L’Unione stampa periodica in audizione alla Camera: «Garantire il fondo all’editoria con risorse certe e adeguate»

ROMA Convocare gli stati generali dell’editoria per nuova disciplina di sostegno al settore che consenta anche alle piccole imprese di competere; depurare il fondo dell’editoria da oneri non inerenti, come i contributi per Poste e Rai international; garantire risorse adeguate e certe all’editoria no profit, cooperativa e locale. Sono le tre proposte avanzate dall’Unione stampa periodica italiana, ascoltata in commissione Cultura alla Camera nell’ambito della discussione sul progetto di legge sull’abolizione del finanziamento pubblico all’editoria, presentato dal Movimento 5 stelle.
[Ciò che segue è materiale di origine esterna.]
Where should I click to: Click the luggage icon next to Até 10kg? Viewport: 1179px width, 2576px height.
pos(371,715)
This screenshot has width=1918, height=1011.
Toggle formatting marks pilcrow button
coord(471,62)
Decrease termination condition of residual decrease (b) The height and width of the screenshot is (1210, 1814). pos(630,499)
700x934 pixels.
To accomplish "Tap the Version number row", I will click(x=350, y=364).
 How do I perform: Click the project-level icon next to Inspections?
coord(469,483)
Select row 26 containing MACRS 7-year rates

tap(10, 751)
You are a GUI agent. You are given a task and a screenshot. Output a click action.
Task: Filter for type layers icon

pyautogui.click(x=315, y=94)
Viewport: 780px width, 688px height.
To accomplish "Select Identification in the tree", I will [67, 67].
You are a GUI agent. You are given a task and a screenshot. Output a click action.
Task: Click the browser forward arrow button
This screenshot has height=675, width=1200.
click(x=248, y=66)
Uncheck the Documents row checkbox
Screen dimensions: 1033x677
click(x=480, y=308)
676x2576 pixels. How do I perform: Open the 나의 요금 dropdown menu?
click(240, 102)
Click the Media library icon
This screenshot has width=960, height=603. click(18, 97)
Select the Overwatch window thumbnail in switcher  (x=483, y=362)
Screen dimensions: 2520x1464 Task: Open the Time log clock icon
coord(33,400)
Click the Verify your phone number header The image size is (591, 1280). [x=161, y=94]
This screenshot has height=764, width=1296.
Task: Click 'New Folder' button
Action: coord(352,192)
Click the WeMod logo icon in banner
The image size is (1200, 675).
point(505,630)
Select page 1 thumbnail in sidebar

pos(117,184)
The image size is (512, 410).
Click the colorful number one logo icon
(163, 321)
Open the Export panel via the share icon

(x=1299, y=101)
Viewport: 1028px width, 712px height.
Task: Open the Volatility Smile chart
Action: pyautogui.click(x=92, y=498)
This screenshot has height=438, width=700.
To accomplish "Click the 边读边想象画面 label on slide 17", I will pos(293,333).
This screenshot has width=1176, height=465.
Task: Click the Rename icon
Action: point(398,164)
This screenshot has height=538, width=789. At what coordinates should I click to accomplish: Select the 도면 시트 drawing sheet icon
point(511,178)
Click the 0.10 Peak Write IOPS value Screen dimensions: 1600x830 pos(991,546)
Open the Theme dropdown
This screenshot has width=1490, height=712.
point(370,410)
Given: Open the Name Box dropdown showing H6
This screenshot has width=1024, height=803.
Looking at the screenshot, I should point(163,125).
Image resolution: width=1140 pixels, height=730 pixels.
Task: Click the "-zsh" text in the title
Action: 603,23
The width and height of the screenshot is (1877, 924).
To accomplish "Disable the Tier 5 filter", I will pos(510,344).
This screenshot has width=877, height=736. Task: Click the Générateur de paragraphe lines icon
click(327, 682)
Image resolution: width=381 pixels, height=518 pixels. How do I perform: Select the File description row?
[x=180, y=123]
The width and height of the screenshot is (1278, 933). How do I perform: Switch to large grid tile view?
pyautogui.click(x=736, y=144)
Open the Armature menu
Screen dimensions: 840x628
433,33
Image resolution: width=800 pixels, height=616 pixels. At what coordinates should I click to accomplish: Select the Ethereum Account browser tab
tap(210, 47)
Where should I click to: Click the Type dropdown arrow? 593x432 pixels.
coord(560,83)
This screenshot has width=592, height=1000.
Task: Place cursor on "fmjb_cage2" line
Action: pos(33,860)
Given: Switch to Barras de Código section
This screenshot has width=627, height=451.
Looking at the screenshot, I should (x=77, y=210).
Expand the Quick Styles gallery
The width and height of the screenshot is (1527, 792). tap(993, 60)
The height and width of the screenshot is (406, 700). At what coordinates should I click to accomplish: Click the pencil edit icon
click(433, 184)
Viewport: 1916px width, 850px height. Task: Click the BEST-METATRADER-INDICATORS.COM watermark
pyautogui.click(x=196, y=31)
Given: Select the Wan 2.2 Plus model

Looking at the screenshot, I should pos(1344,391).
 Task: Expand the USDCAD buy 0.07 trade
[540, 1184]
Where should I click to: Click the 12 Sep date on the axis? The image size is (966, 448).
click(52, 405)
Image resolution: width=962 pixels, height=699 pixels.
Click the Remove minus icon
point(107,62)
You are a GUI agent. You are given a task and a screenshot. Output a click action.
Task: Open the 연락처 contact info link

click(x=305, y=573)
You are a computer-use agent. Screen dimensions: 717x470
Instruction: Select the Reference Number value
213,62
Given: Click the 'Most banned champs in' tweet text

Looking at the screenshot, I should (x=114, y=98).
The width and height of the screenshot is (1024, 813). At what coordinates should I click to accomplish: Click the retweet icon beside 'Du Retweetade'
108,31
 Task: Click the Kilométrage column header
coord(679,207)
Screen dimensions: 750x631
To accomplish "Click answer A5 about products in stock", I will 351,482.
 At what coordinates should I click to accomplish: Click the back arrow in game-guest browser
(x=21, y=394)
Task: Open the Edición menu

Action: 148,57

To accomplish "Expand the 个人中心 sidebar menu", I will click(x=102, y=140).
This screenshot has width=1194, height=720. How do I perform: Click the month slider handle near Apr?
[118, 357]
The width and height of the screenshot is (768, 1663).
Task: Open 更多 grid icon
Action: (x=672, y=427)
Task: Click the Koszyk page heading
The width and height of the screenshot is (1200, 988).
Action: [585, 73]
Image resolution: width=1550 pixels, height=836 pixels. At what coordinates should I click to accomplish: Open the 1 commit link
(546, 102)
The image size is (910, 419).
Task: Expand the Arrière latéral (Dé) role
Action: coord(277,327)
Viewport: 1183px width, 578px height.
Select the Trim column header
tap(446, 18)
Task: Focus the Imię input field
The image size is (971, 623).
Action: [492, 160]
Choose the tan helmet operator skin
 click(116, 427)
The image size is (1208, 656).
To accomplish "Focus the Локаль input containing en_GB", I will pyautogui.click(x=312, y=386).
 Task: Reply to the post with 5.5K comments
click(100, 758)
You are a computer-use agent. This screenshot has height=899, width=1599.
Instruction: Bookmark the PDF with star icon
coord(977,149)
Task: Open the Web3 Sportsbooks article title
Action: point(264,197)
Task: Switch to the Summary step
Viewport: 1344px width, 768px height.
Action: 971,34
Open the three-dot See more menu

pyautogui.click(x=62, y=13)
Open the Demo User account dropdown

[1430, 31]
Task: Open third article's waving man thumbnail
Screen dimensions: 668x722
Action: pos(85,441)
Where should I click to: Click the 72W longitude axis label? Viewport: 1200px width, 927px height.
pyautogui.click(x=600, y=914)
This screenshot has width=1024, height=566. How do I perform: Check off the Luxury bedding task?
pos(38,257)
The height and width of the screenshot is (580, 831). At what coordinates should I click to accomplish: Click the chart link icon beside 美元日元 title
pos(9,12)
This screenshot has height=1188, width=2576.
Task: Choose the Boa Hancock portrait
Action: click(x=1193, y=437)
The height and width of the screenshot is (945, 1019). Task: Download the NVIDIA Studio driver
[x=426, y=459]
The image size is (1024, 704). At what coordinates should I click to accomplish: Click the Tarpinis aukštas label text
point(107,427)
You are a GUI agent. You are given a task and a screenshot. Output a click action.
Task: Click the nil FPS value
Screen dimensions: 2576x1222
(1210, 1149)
Domenico Volpi, membro del consiglio nazionale dell’Uspi, ha illustrato i dati che evidenziano la crisi del settore periodici. «Per quanto riguarda la spedizione dei prodotti editoriali – ha ricordato – i ricavi sono passati dai 148 milioni di euro nel 2012 ai 128 del 2013, gli invii da 531 milioni nel 2012 ai 478 milioni del 2013. Con il finanziamento all’editoria lo Stato si impegnò a tutelare il pluralismo. Poi, nel corso degli anni, si determinò anche la necessità di mettere un contrappeso a un mercato sbilanciato a vantaggio dei network televisivi. Una situazione che persiste ancora oggi. La politica deve fare una scelta: mantenere il sostegno o abolirlo. Siamo sicuri che le sole logiche di mercato siano in grado di garantire il pluralismo e il diritto dei cittadini ad essere informati? Il contributo dagli anni ’90 ad oggi è stato spolpato, fino a raggiungere l’esigua somma di 40 milioni di euro. Non pensiamo che tale somma possa compromettere il bilancio dello Stato. Ricordiamo anche che la produzione di una rivista cartacea dà lavoro a molti occupati».